Python package to create adversarial agents for membership inference attacks against machine learning models using Scikit-learn learners.

Implementation of the work done by Shokri et al (paper)

Find some examples in notebooks/

The main classes and functions are:

To synthesize data only using a black-box like model target_model and predictions using the algorithm proposed by Shokri et al

from mblearn import synthetize

x = synthesize(target_model, fixed_class, k_max)

Train $n$ shadow models on synthetic data with a given learner. The learner must be a scikit-learn estimator with the predict_proba method.

from mblearn import ShadowModels

shadows = ShadowModels(n_models, data, target_classes, learner)

shadow_data = shadows.results

Using the data generated with the shadow models, trains a attack models on each label of the shadow dataset.

from mblearn import AttackModels

attacker = AttackModels(target_classes, attack_learner)

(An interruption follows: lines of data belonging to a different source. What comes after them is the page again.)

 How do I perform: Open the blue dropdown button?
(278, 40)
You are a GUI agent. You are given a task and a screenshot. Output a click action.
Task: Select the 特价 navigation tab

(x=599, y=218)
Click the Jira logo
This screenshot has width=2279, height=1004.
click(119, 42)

# train the attacker with the shadow data
attacker.fit(shadow_data)

# query the target model and get the predicted class prob vector
X = target_model.predict_proba(test_data)

# especulate about the class this test_data belongs to
y = 0

# get the prediction:
# True if `test_data` is classified as a member of
# the private model training set for the given class
# False otherwise
attacker.predict(X, y)

R. Shokri, M. Stronati, and V. Shmatikov. Membership inference attacks against machine learning models. Security and Privacy (SP), 2017 IEEE Symposium , IEEE, 2017.

Y. Long, V. Bindschaedler, L Wang, D. Bu, et al. Understanding Membership Inferences on Well-Generalized Learning Models. arXiv preprint arXiv:1802.04889, 2018.

S. Truex, L. Liu, M. E. Gursoy, L. Yu, W. Wei. Towards Demystifying Membership Inference Attacks. arXiv preprint arXiv:1807.09173, 2018.

The maturity of the package is far from alpha. This is just a proof of concept and all the interface and inner wheels will change in the next few months.